Una carriera variegata, la sua; creativo curioso, ha amato sempre entrare in ogni situazione che gli desse possibilità di creare immagini non convenzionali.

Spesso, in veste di talent scout, ha contribuito a creare  personaggi che hanno lavorato grazie a lui nel mondo dello spettacolo, ritraendo  molte modelle ed attrici/attori che rapidamente sono usciti in copertine di prestigiosi settimanali nazionali. E' merito di Pepito Torres, ad esempio, il lancio mediatico di Heather Parisi con l'immagine estetica che ha consegnato al successo la celebre show girl e ballerina; ha lavorato a lungo con Laura Antonelli, Manuela Arcuri, Milly Carlucci, Rossella Falk, Giulia Gorietti e tante altre bellezze talentuose del nostro Paese.

Non si contano le sconosciute fotografate con lo scopo di scoprire nuovi volti della Tv o del Cinema. "Creare e far crescere un personaggio dalle qualità mentali e fisiche adatte per lo show-business è una sfida che mi ha sempre appassionato" - dichiara l'eclettico fotografo.

Ha lavorato negli anni 70/80 come fotografo ufficiale al Teatro dell'Opera di Roma per i balletti, ed ha potuto lavorare a stretto contatto con personaggi del calibro di  Nureyev, Vassilyev, Carla Fracci, e tanti altri. Poi, chiamato dal Teatro di Roma (Teatro Argentina), nel tempo  ha arricchito il suo archivio di tutti i mostri sacri del teatro importante dell'epoca.

Per anni dedicatosi ai servizi fotografici di Playboy, ha realizzato immagini sensualissime e mai volgari, ed è poi approdato al grande amore per i paesaggi, che lo ha visto girare il mondo ed iniziare a pubblicare con il Touring Club Italiano, fino a  diventare egli stesso editore della rivista internazionale Belmondo, pubblicazione monografica annuale che dedica un intero numero ad un Paese in particolare e che viene stampata in ben quattro lingue (una edizione dello stesso Paese per ogni lingua).

Il prossimo 18 maggio, al Palazzo Santa Chiara in Roma, Pepito si trasformerà in quel camaleontico performer che intimamente è sempre stato; la sua, una vena musicale appassionata ma tenuta nascosta dalla ribalta della professione di fotografo. A Piazza di Santa Chiara nr. 14 (Largo di Torre Argentina), con inizio alle ore 20.30, ad accompagnare la  voce e le movenze del suo bel canto ci saranno alcuni raffinati musicisti: al pianoforte e agli arrangiamenti il M° Paolo Iurich; alla chitarra classica ed acustica Gianfranco Federico; al basso Fabrizio Cucco; alla batteria Salvatore Leggieri; alle percussioni Walter Paiola; alle tastiere Danilo Riccardi; al sax e flauto, infine, Massimiliano Filosi.

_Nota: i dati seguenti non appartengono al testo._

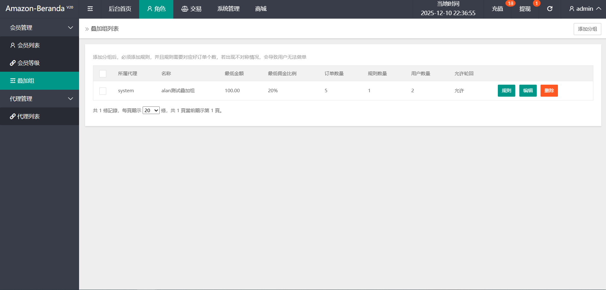Viewport: 606px width, 290px height.
Task: Collapse the 代理管理 sidebar section
Action: 70,99
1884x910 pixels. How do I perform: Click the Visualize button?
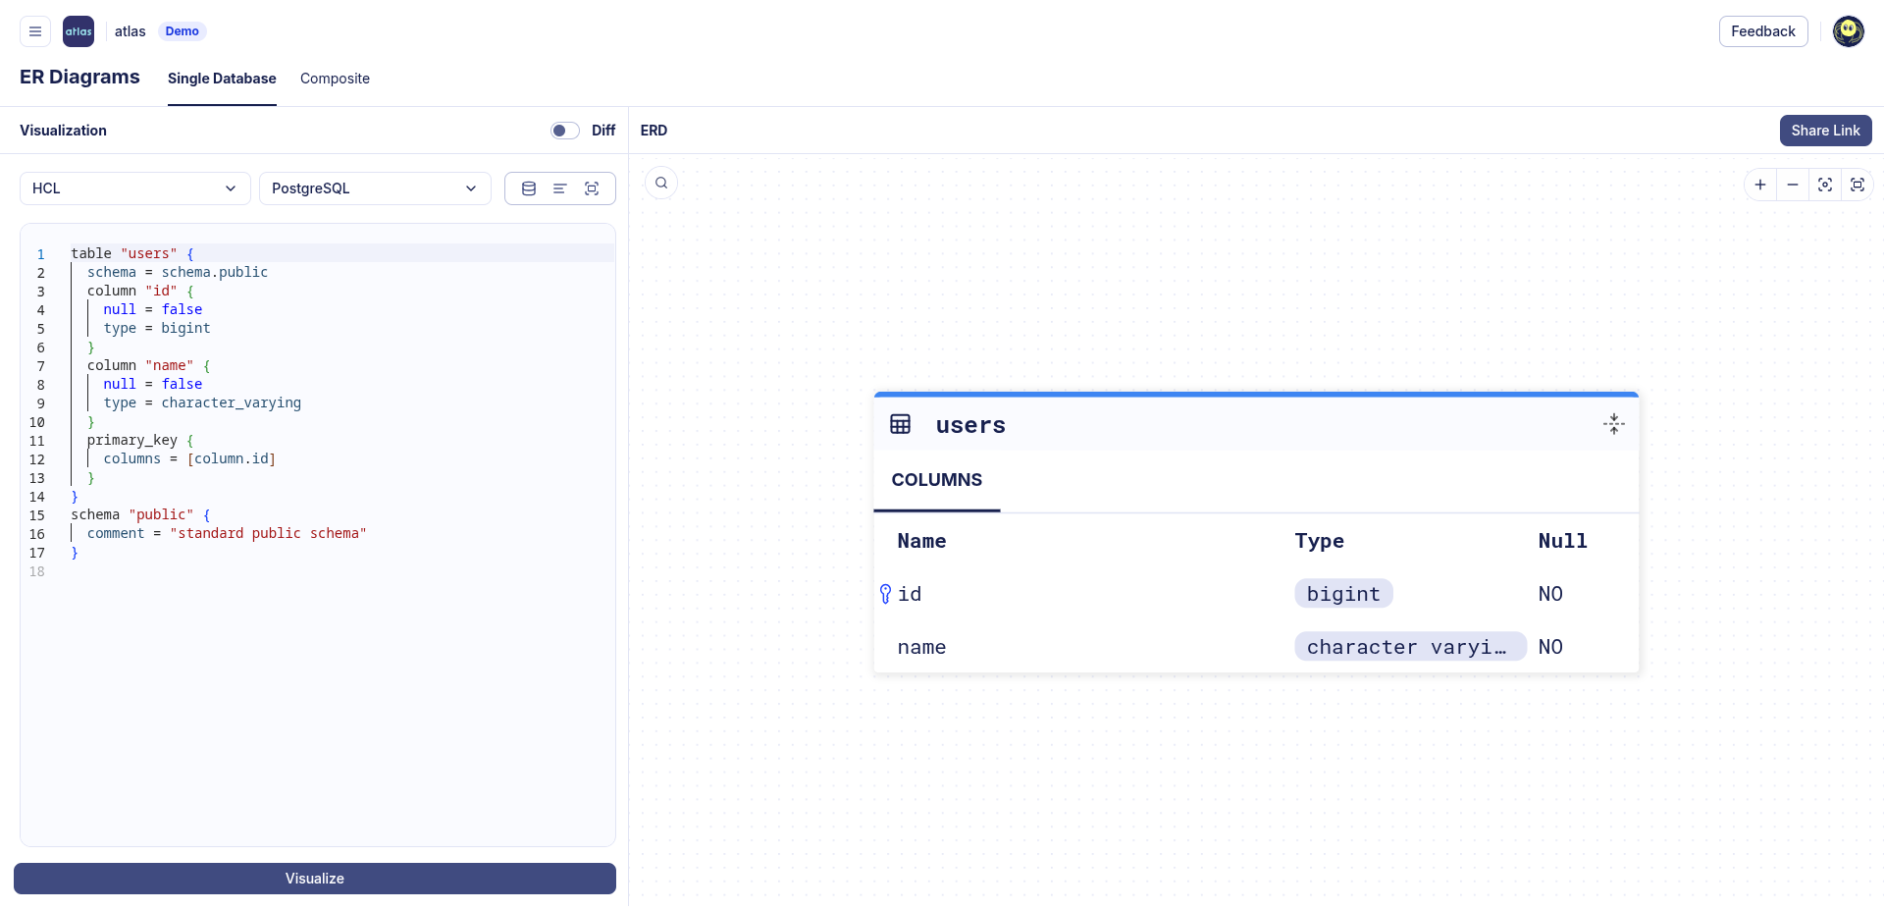coord(315,879)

Techonoly Service affidato a Fabio Cammarano.

Lasciando la reflex ed utilizzando la voce, il pubblico avrà modo di assaporare  il suo magico e personalissimo carisma,  origine di tante e disparate emozioni.

A distanza di 4 anni, all'età rispettabilissima di anni 72, questo concentrato umano di pura energia  torna infatti ad affascinare il pubblico della Capitale con Palabras de Amor,  concerto recital ad invito che Pepito dedica ai suoi amici con il patrocinio dell' IILA istituto italo-latino americano.

Si attendono centinaia di presenze che interverranno ad applaudire la performance, tra protagonisti dello spettacolo, della cultura e rappresentanti delle istituzioni.

Eseguirà un repertorio latino-americano, tra ritmi di salsa cubana y boleros, il jazz ed il classico. 

Pepito promette : "Sara' una serata speciale".